Anagai deu-se conta de que desta vez, as coisas não se passariam com facilidade.
Só que um cruzador leve, da classe Cidade, em primeira linha era uma nave de
patrulha e reconhecimento, e não uma nave de combate. Por isso, o seu campo energético
de proteção era fraco, assim como as suas armas. O Ascot não dispunha sequer de um
canhão conversor, uma vez que a velha nave, de qualquer modo, no decorrer do próximo
ano de serviço, deveria ser levada à sucata.
De qualquer modo, o Ascot possuía uma computação positrônica muito capaz,
como também uma tripulação treinada para ações rápidas, de cento e cinqüenta homens.

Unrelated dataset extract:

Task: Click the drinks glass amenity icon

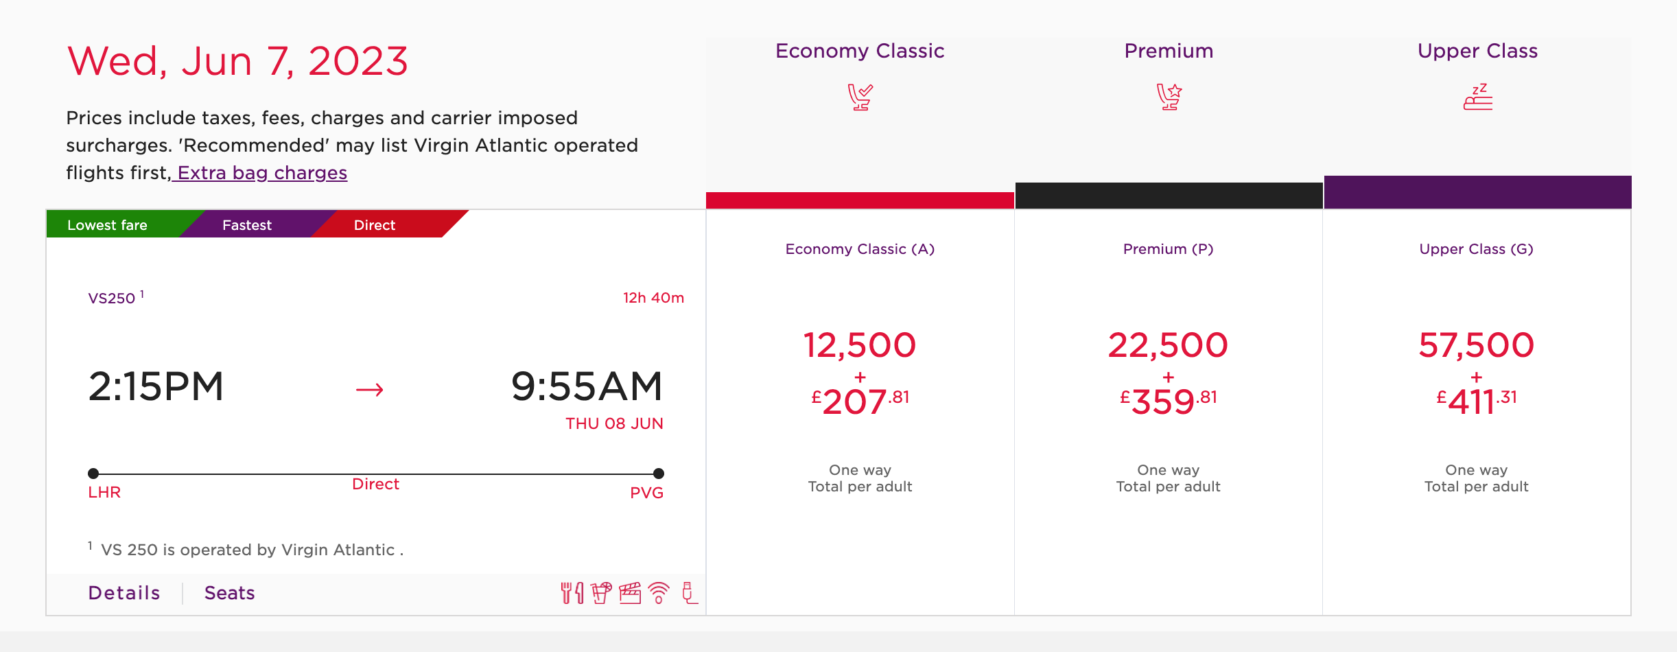Action: (x=601, y=592)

Isto, em conjunto, o tornava superior a qualquer cargueiro saltadora.
Os conversores, no interior da nave, trovejaram ensurdecedoramente, quando foram
colocados numa taxa máxima de energia. Com um salto literal, o Ascot foi atirado atrás
da nave saltadora, que, entrementes, acelerava também ao máximo de sua capacidade.
Petrus Anagai sorriu, com raiva. O comandante saltador devia saber melhor das
coisas. Que ele, mesmo assim, ousava uma tentativa de fuga, dava a entender claramente
que ele devia estar com a consciência suja.
Dentro de um quarto de minuto, o Ascot ultrapassou o cargueiro, fez-lhe frente,
colocando-se diretamente diante de sua proa. O saltador atirou com todas as armas
disponíveis. De vez em quando a célula esférica do cruzador leve era silenciada, com o
impacto forte dos raios energéticos recebidos.
E então, o Ascot revidou o fogo. Oito canhões médios energéticos reuniram os seus
raios de metro de grossura num determinado ponto do campo energético da nave inimiga.
Com uma descarga com a força da luz o campo energético do saltador ruiu.
— Cessar fogo! — gritou Anagai.
Sua ordem significou, para a tripulação do cargueiro, a salvação no último instante.
A parte de propulsão da nave cilíndrica já estava queimando, soltando chispas, e algumas
peças destacavam-se do costado.
O Major Anagai apertou numa tecla do intercomunicador.
— Comando de abordagem...?
— Comando de abordagem pronto para entrar em ação! — veio a resposta pelo
alto-falante gradeado.
— Decorrer da operação de conformidade com o plano positrônico! — ordenou
Anagai.
Ele mesmo retirou os seus noventa quilos de peso da poltrona do comandante e
passou o comando da Ascot ao seu primeiro oficial.
Um minuto mais tarde o campo energético do cruzador tocou o costado da nave
saltadora. Um chispar de descargas passou de um lado para o outro. O Major Petrus
Anagai ficou observando o que acontecia na grande tela de imagem da observação
externa, na eclusa de entrada. Ele riu, duro, quando o campo energético da nave
saltadora, novamente erguido, acabou apagando-se definitivamente. Imediatamente o
campo energético terrano foi desligado, para que novos danos fossem evitados — e para
que o comando de abordagem não fosse impedido de exercer o seu dever.
O Major Anagai não pensou em correr um risco. Cargas térmicas correram
rapidamente, em segundos, através do costado da nave saltadora, conseguindo, desse
modo, uma entrada, na qual, com certeza, não havia saltadores postados.
Na frente do seu comando o afro-terrano alto penetrou no cargueiro. Certo do que
fazia, dirigiu-se rapidamente para a sala de comando. Pouco antes disso, seis saltadores
tentaram barrar a passagem dos soldados terranos. Receberam uma carga de choque.
Depois, Petrus Anagai achou-se na sala de comando diante do comandante do
cargueiro. Ele golpeou tão depressa que os olhos do saltador só se deram conta do
movimento quando já era tarde demais. A sua mão espalmada bateu na cara barbada do
comandante. Este cambaleou para trás. Pela fração de um segundo ele fixou o major,
cheio de ódio, depois atirou-se para a frente.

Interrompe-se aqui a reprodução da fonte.